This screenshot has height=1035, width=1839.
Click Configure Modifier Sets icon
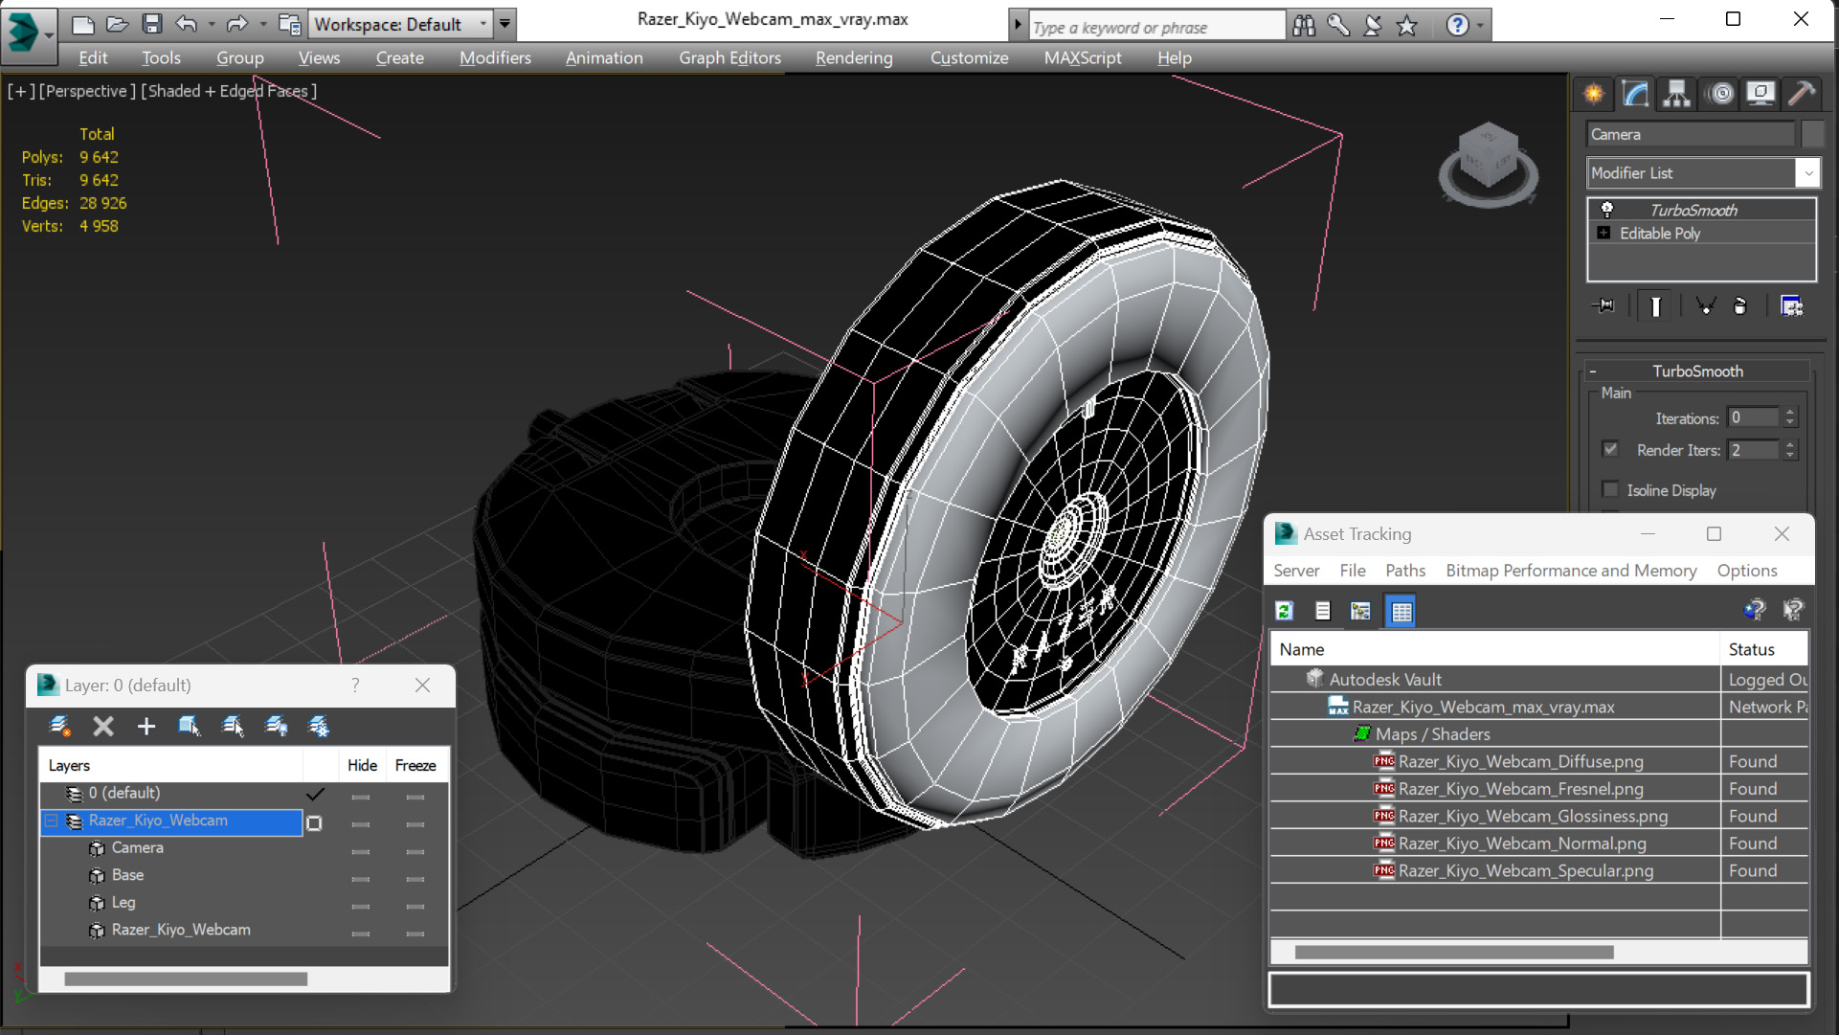pos(1791,305)
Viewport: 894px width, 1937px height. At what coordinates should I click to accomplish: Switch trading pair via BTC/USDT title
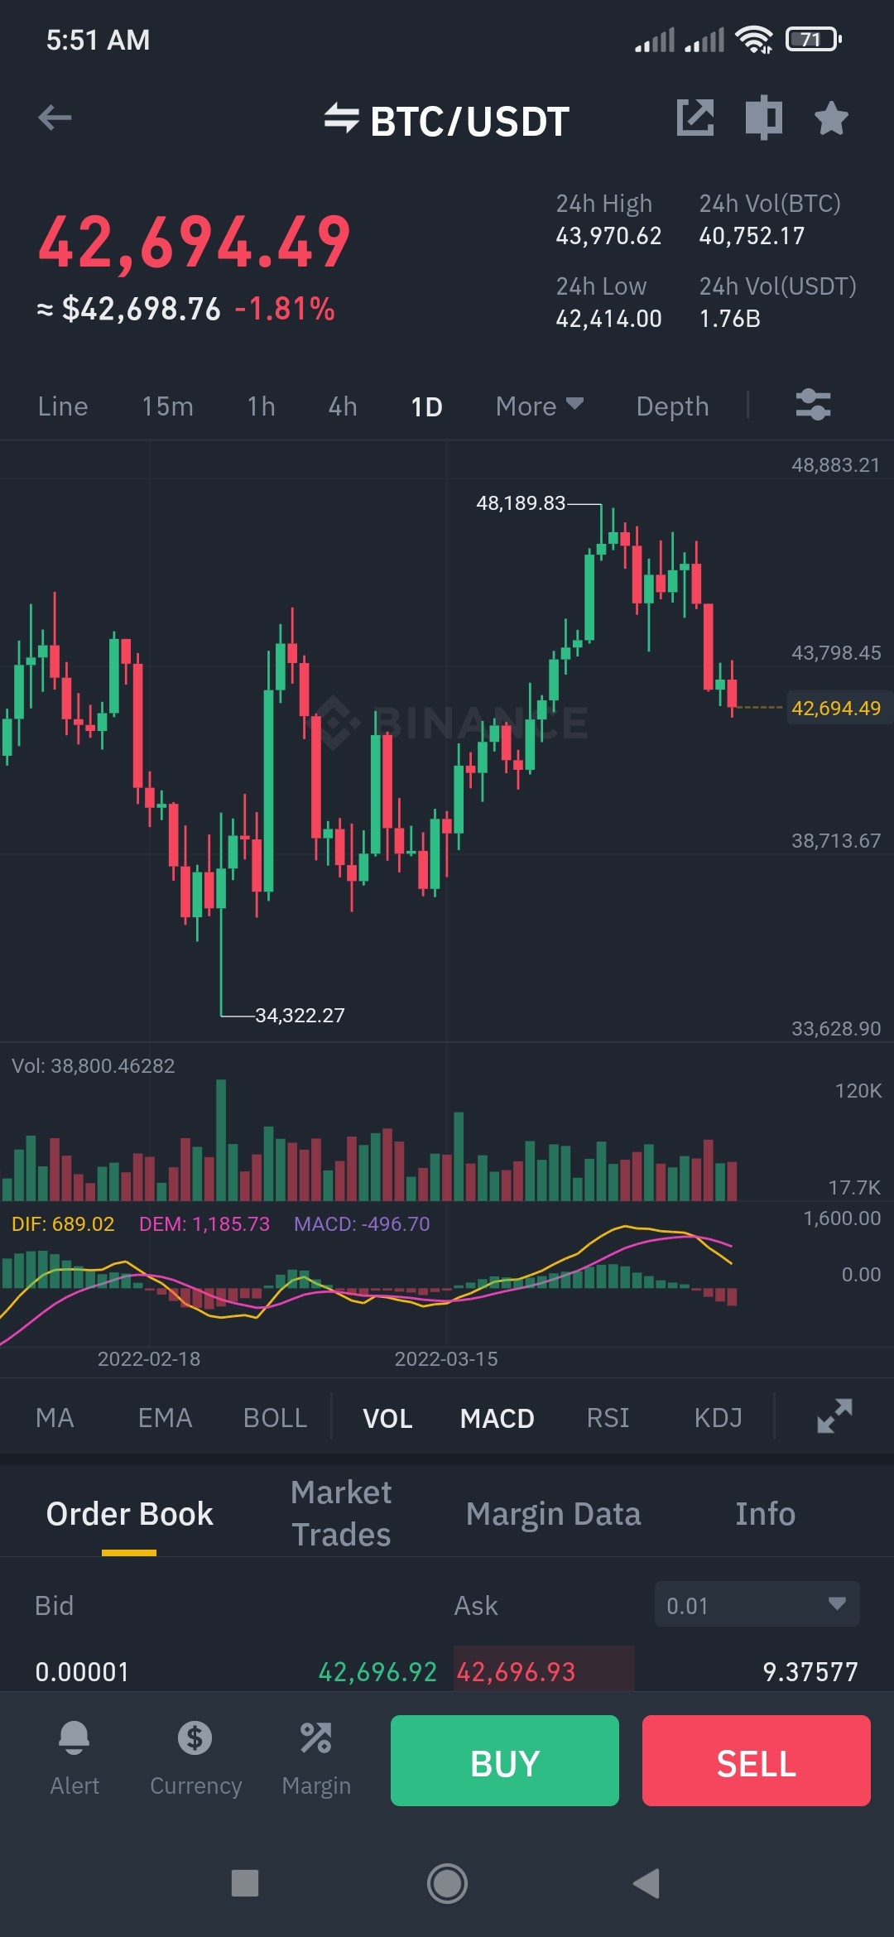click(x=447, y=121)
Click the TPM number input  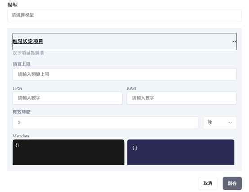67,98
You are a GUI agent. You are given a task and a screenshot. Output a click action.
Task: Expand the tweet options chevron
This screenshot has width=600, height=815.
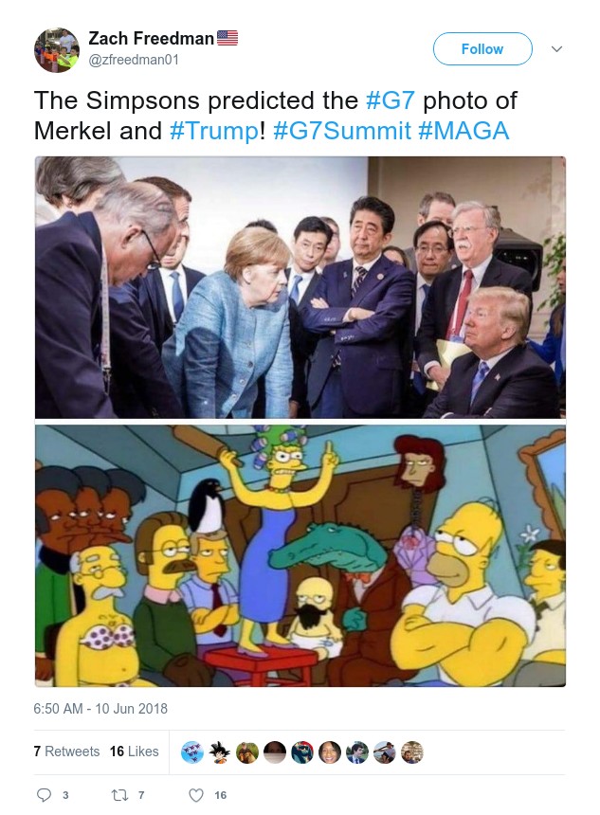coord(556,49)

* _Given exercise_: Turn the rows from the line containing "You are a GUI" through the end of the rows into a JSON list of strings, one string per line, with blank lines dropped and the pictures left out.

* _Written solution_:
[
  "You are a GUI agent. You are given a task and a screenshot. Output a click action.",
  "Task: Expand the tweet options chevron",
  "This screenshot has width=600, height=815.",
  "coord(556,49)"
]